The Barnard Noyce Teacher Scholarship Program (BNTSP) is funded by the National Science Foundation* and is part of a nationally acclaimed and effective venue for attracting outstanding STEM (Science, Technology, Engineering and Mathematics) majors into the field of Education. Noyce Scholars and Fellows are some of the most sought after applicants for teaching positions nationwide. The BNTSP works to increase the number of women who teach and serve as role models and mentors for girls in STEM fields. The program serves as a model for the recruitment, preparation, induction, and retention of high-quality science and mathematics teachers for high-need schools. Innovative methods include the design, implementation, and evaluation of a collaborative, web-based, STEM teacher learning environment, which provides scholars with peer, faculty, and mentor support during student teaching and their first two years of teaching.

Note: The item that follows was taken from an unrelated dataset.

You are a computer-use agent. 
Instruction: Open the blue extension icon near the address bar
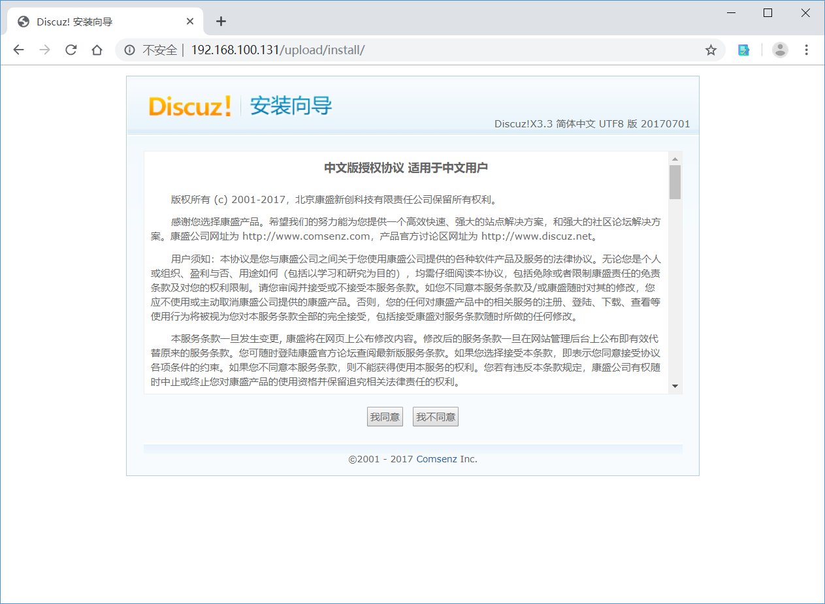click(743, 50)
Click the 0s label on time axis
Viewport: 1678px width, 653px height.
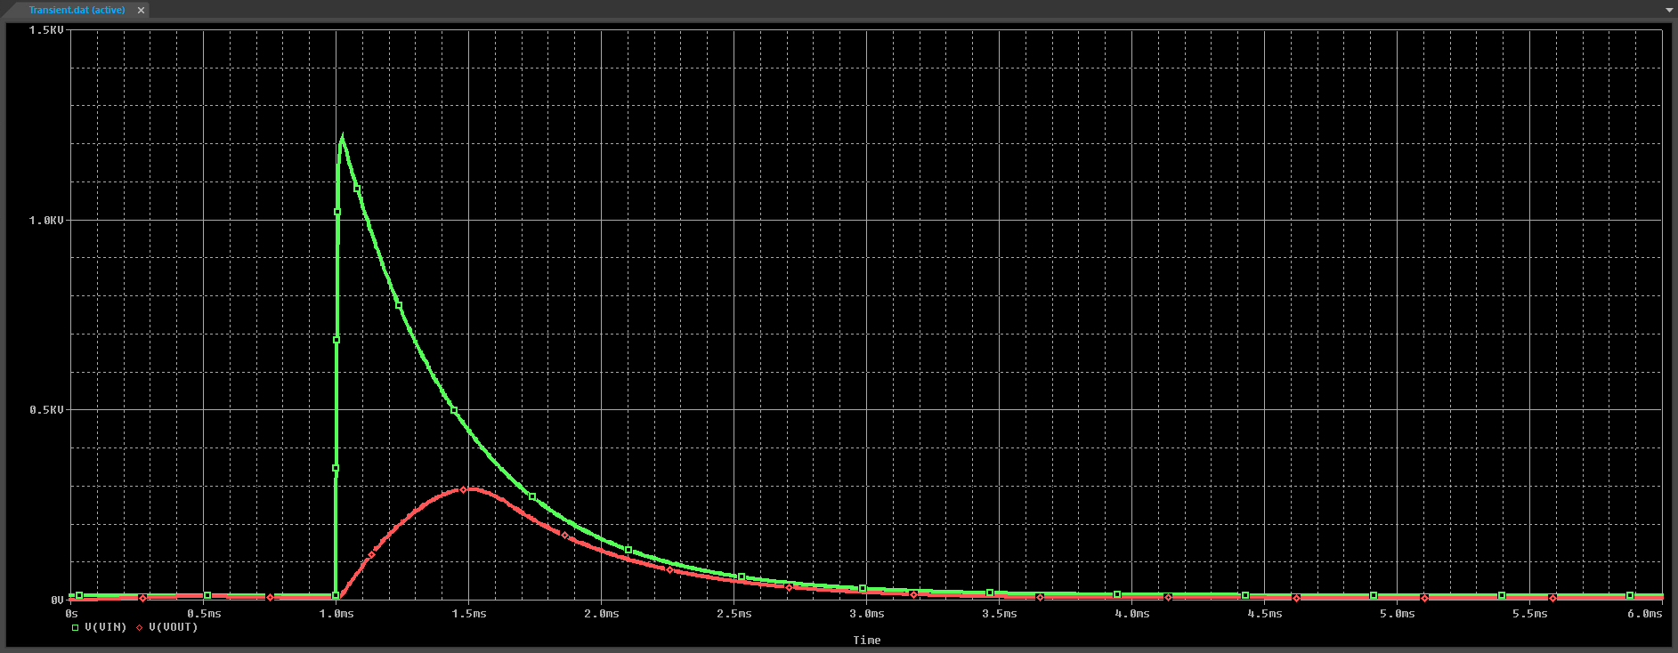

The BNTSP encourages talented STEM majors to become teachers in high-needs districts. Along with this, we equip the scholars with the capacity to improve the quality of math and science education offered in their schools. Scholarship recipients must teach for two years at an approved high-needs school for each year of support received. Scholars are eligible to receive $15,000 scholarships during their senior year, $4,600 towards a summer internship following their junior or senior year, and a $21,600 stipend to cover tuition, room, and board during a 9th semester for completion of the Barnard Education Program requirements.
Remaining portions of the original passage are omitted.